= Beginning of Section =

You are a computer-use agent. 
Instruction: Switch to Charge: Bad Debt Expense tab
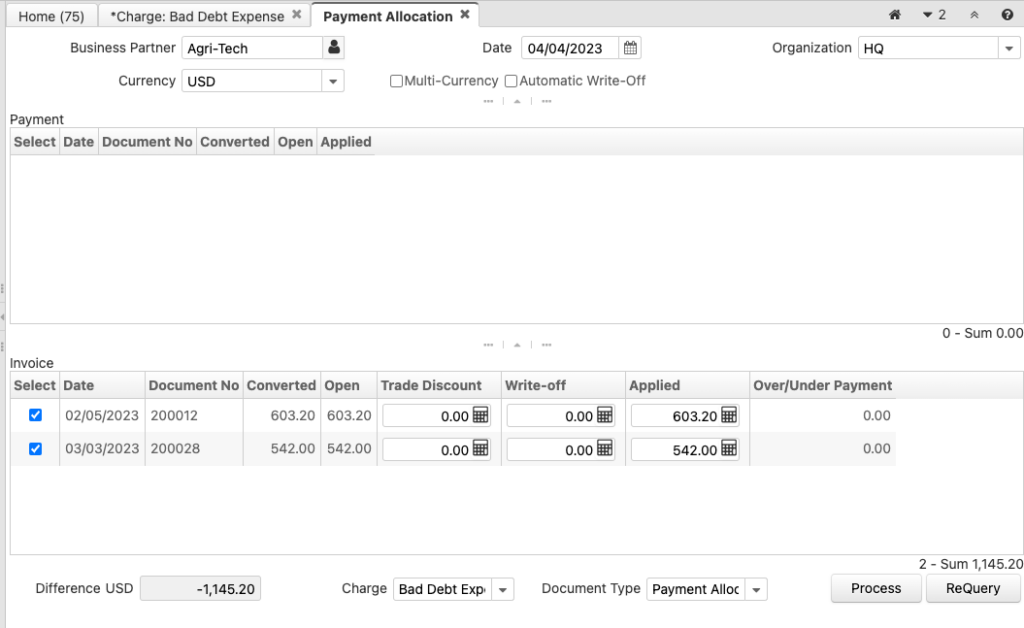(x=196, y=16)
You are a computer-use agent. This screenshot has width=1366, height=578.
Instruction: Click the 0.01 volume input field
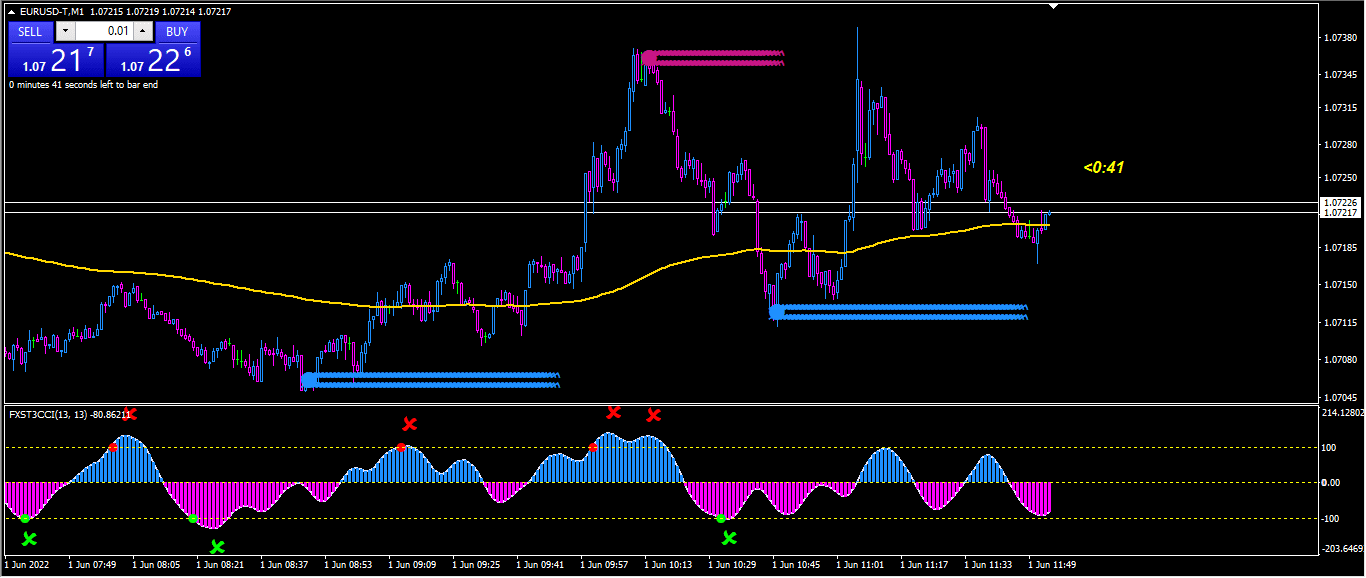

= End of Section =
= Beginning of Section =

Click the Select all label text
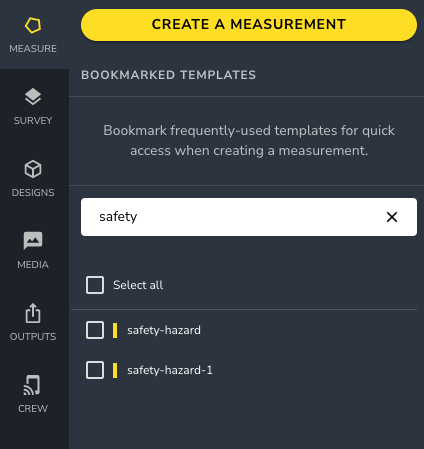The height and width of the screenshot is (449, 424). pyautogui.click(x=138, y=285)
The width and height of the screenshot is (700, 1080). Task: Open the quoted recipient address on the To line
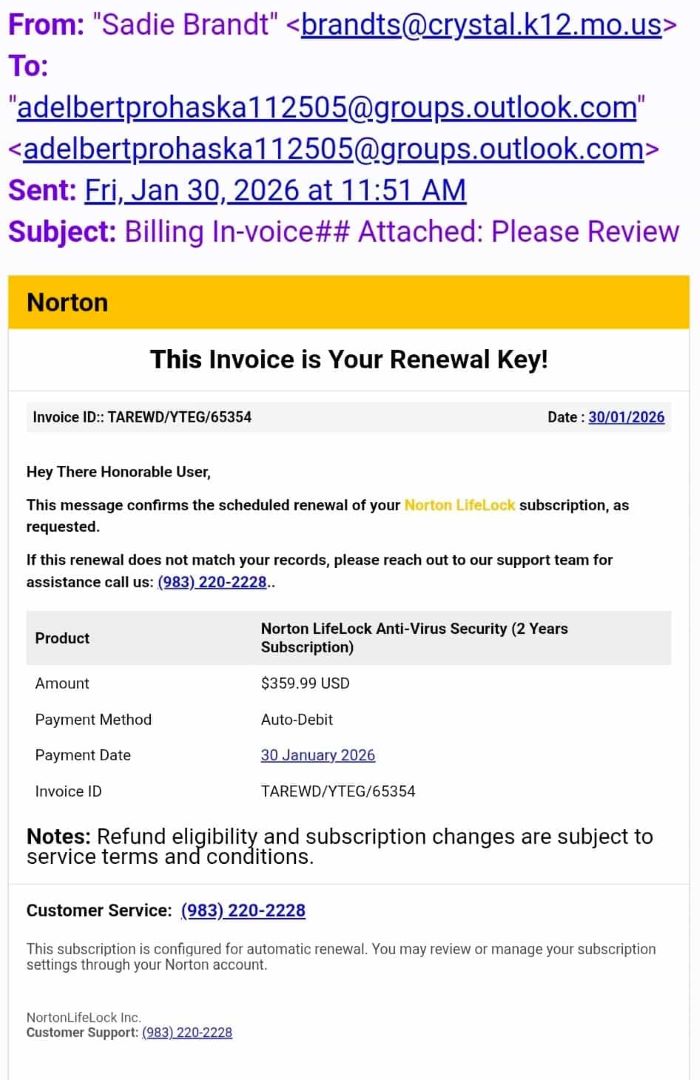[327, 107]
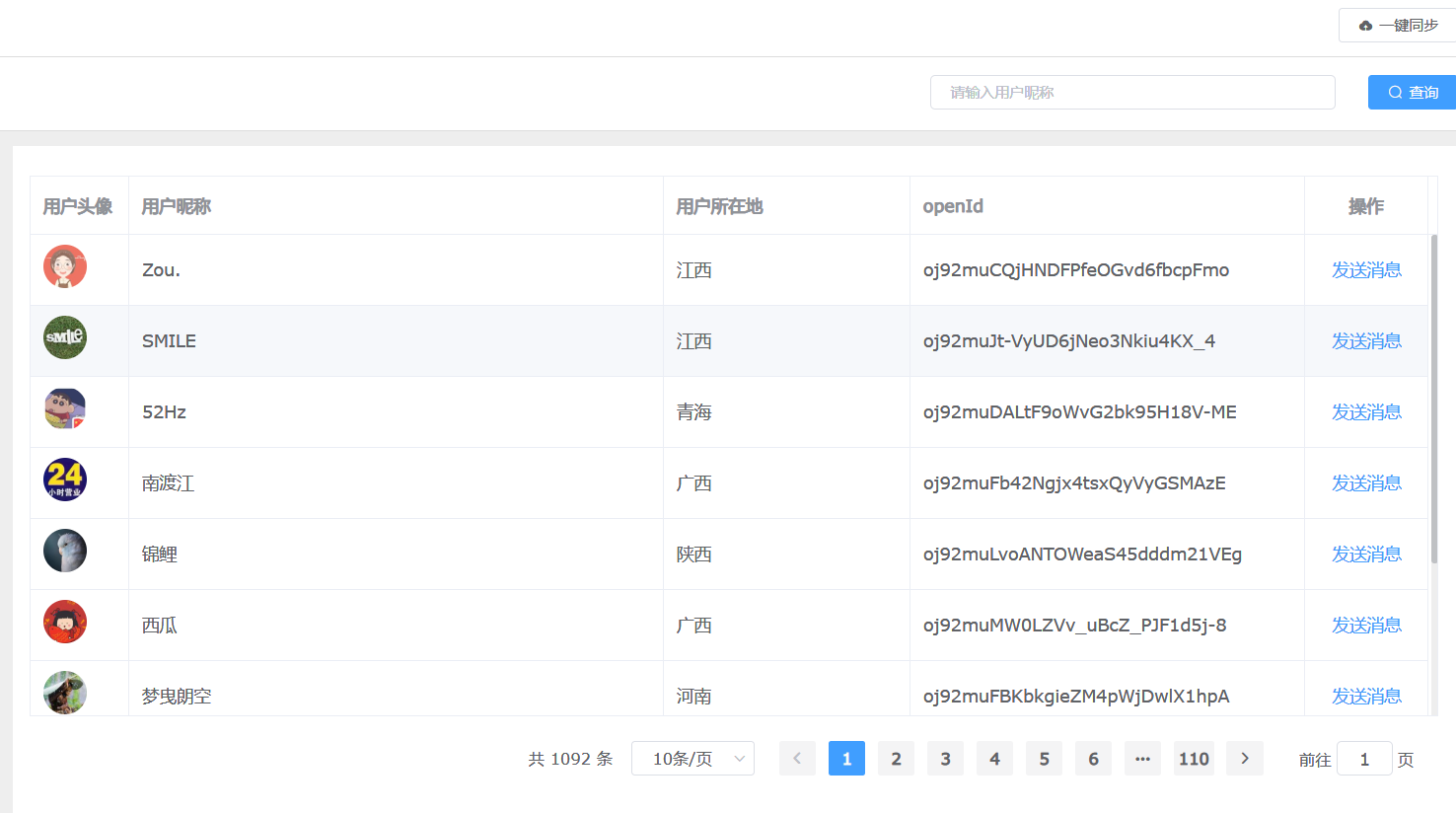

= End of Section =

Exercise directions
If a line above holds the string "computer", copy it out.

Answer to this exercise
You are a computer-use agent. 
You are a computer-use agent. This screenshot has width=1366, height=578.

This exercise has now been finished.